Time series and spatio-temporal data are fundamental to understanding dynamic systems across diverse domains such as climate, healthcare, transportation, finance, and urban computing. These data exhibit complex patterns over time and space, often with missing values, non-stationarity, and multi-scale dependencies. Traditional models struggle to capture such complexities, motivating the development of advanced learning methods that can extract meaningful representations, make accurate predictions, and support decision-making.

The growing availability of large-scale temporal and spatial datasets presents new opportunities and challenges for computational intelligence. There is a pressing need for models that are not only accurate and scalable, but also interpretable, robust, and adaptable to diverse data modalities. By advancing learning techniques tailored for these data types, researchers can uncover hidden patterns, support policy interventions, and build intelligent systems that respond to real-world dynamics, ultimately contributing to more resilient, efficient, and equitable outcomes across sectors.

To address these critical needs and drive innovation in this domain, we have established the IEEE CIS Task Force on AI for Time Series and Spatio-Temporal Data—a dedicated initiative focused on advancing research, collaboration, and community building around temporal and spatial learning methods.

Vision: The IEEE CIS Task Force envisions establishing IEEE Computational Intelligence Society (CIS) as a leading hub for advancing learning methods for time series and spatio-temporal data. These data types are central to critical domains such as climate science, healthcare, finance, and smart cities. We aim to foster cutting-edge research in modeling temporal dynamics, spatial dependencies, and other properties like uncertainty.

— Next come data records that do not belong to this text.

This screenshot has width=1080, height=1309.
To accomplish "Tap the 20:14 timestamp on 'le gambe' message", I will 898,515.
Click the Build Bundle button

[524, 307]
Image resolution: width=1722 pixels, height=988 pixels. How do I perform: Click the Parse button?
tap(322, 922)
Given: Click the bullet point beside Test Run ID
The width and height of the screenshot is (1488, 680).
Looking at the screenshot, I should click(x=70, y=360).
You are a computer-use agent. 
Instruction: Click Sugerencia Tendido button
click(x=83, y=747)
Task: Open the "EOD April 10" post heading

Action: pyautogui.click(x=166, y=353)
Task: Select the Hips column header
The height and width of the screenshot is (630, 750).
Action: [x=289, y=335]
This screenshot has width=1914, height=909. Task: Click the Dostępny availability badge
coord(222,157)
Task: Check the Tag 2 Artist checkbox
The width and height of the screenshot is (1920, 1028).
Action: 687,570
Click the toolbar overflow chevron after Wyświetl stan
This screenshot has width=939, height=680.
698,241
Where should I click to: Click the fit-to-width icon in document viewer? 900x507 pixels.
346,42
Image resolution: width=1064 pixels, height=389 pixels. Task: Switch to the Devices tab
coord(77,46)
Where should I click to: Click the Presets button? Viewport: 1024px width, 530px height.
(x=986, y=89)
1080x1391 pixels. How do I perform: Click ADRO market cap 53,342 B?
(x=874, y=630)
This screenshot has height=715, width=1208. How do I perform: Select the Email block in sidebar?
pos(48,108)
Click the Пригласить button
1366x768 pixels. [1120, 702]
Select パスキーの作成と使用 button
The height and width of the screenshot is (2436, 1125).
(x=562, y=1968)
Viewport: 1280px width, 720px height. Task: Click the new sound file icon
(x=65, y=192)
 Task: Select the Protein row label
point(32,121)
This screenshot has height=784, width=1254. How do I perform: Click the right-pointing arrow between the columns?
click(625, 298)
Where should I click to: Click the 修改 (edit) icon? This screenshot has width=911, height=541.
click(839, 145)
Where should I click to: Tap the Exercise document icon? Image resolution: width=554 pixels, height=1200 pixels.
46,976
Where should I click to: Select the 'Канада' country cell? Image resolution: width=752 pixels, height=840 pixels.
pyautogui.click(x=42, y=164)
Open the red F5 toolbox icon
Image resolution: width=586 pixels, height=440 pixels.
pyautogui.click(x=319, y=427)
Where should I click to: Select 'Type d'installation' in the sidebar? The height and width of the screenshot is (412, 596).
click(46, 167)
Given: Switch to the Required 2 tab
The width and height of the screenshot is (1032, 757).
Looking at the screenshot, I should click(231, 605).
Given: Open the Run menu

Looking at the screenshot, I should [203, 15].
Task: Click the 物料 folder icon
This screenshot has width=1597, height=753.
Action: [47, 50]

Mission: Our mission is to promote research and collaboration on computational intelligence techniques tailored for time series and spatio-temporal data. We unify researchers across disciplines, organize community-driven initiatives, and support robust, ethical, and interpretable model development. Through conferences, workshops, benchmarking efforts, and mentoring programs, the task force accelerates progress in both foundational theory and applied solutions. We are committed to building an inclusive community that empowers researchers and practitioners to tackle complex temporal and spatial challenges with real-world relevance and societal value.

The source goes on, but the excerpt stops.